でもさ、土屋さんは、商社時代に色んな経験を積んできたのだよ。その時代の経験に基づくフレーズも面白いのだよ。
「コンサルは知らないと言ってはいけない」「コンサルは言い切れ」と社員に繰り返し言っていた記憶がある。
結果として同じ社員の時間単価が2倍強になった。肩書きが代わっただけで(もちろん多少のスキルアップはしているが)、これほど評価が変わるのかと驚いた。
とか
経営戦略の古典として名高い『新訂競争の戦略』で「ファイブフォース分析」を提唱したマイケル・E・ポーターは、「戦略とは捨てることだ」と言った。

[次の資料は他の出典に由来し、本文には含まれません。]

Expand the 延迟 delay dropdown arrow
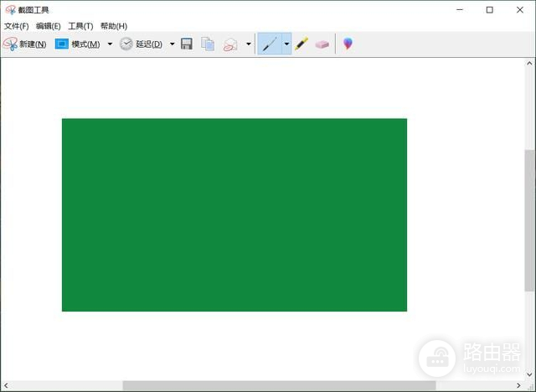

経営資源には限りがあるため、何かを選んだら何かを捨てなければならない。
とか、ね。
この辺の商社的な考え方と、土屋一族の考え方(というか、ワークマン独自性)がミックスされて、オリジナルの経営哲学が生まれてくるのですよ。
史上での戦い方は大きく2つある。
市場を広くとらえて浅く進むか、市場を狭くとらえて深く進むかだ。
ワークマンは後者だ。作業服の市場規模は約4,600億円。内訳は法人相手が6割、個人相手が4割と、規模だけを見れば法人の方が大きい。
しかし、大きな市場は競争相手も多い。そこへあえて行かないのがワークマンだ。
なかなかこんな考え方しませんよ。
さらに、値段についても、次のように考えている。
値引きはお客さまへの裏切り行為と考えている。前に値札を見ないで定価で買ったお客様に対して失礼だ。
と
値引きしなくても売れる製品を作ることが基本だ。値引きは手間がかかり、一部の個客だけが得をして不公平だ。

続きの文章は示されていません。